Habían pasado más de veinte años, había abierto miles y miles de puertas
ajenas, pero aquella continuaba cerrada para él.
Con cuidado, se
metió entre los pilares de su casa y trató de ocultarse bajo una pila de hojas
de diario. Esperó quince, treinta, cuarenta minutos. En su recuerdo, aquel
lugar era más lúgubre de lo que le resultaba ahora. Incluso hasta lo divertía
el hecho de estar escondido. Un tipo grande, un atorrante como él, escondido
bajo una montaña de diarios.
En ese momento
se escucharon ruidos que venían de arriba. La puerta se abrió, con aquel crujido
que tantas veces lo había paralizado. Pies pesados descendieron la escalera.

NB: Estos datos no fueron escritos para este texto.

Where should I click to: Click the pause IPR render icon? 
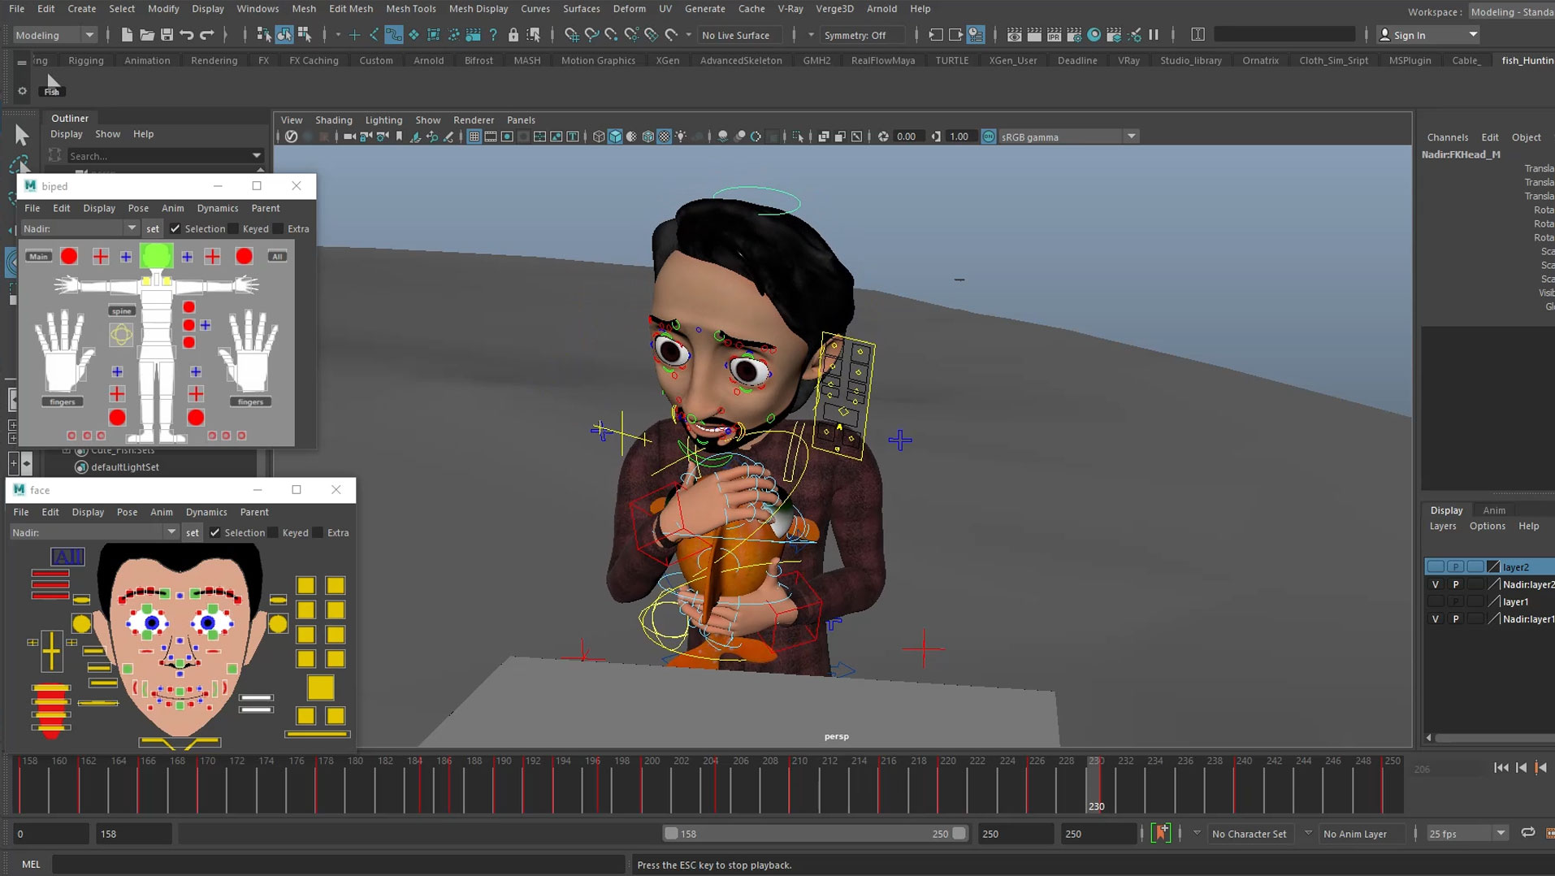[1154, 35]
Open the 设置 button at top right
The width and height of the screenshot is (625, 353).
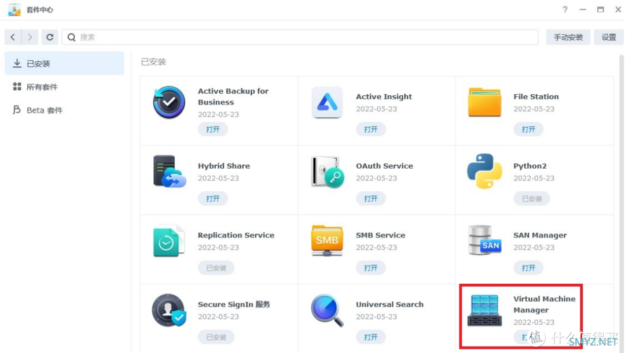click(609, 37)
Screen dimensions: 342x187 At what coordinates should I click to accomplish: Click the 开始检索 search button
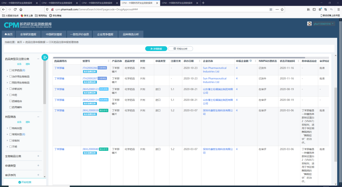pos(25,182)
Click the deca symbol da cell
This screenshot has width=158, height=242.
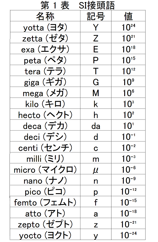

Los zapatos de su padre avanzaban sin separarse del suelo, incapaces de
soportar el peso de mil y una borracheras. Poco a poco, sin darse cuenta,
Frattini fue emergiendo de su escondite.
Entonces lo vio.
Su primera
reacción fue la de protegerse, tal vez por eso retrocedió otra vez hacia los
pilares, debajo de la casa. Hacía años que no lo veía, y aunque su apariencia
no sólo ya no lo asustaba, sino que además era mucho más pequeña de lo que
recordaba, Frattini volvió a sentir miedo por su padre, por aquellas manos nudosas
que sostenían un cigarrillo Brasil encendido hacía siglos y que nunca acababa
de consumirse.
Lo vio alejarse,
lo vio salir del conventillo. Sólo entonces Frattini tomó coraje y salió de su
escondite. Mientras subía las escaleras, el patio comenzó a llenarse de vecinos
que se lavaban y peinaban antes de ir al trabajo y lo saludaban con gestos cansinos.
Llamó a la
puerta. Estela lo abrazó al verlo.
Frattini entró a
la casa y fue directo hacia Mirtha. La besó en la frente, y durante los pocos
segundos que la tuvo entre sus brazos, pudo sentir sus huesos faltos de carne,
el temblor de sus brazos, la debilidad de todo su cuerpo.
-
Carlitos, viniste… - dijo Mirtha.
-
Hola, mamá – dijo él mientras se sentaba junto a
ella.
Estela preparó
mate y, mientras le cebaba uno a su hermano, le ordenó a sus hermanas que se
apuraran si no querían llegar tarde a la escuela. Sin embargo, cuando Francisca
y Juana estaban por salir, su madre les pidió que se quedaran. Las chicas
miraron a Estela buscando su aprobación.
-
Tienen que estudiar – dijo ella.
-
Dejalas que se queden, mamá quiere que estén acá
– intercedió Frattini.
-
¿Vos venís una vez cada tanto y encima me decís
lo que tienen que hacer?
Su hermana
estaba furiosa.
-
Mandás vos, Estela – dijo Frattini.
-
Por favor, Estelita – dijeron las niñas a coro.
Entonces Mirtha
se incorporó en la cama, soltado un gemido de furia. Con las manos, se tomaba
la cabeza y, mirando a Frattini, dijo:
-
Sacame la cabeza, no aguanto más.
Él se acomodó en
la cama, de modo que Mirtha pudiera reposar la cabeza en su pecho. Así se
quedó, respirando cada vez más lentamente, mientras Frattini le acariciaba el
cabello. Un rato, un siglo después, vio que sus tres hermanas empezaban a llorar,
que se tomaban la cabeza y se arrodillaban ante la cama.
No sabía por
qué.
No quería
saberlo.
Tan sólo quería
quedarse así, llorando, acariciando a Mirtha, susurrándole cosas al oído sin
importarle que ya no pudiera escucharlo.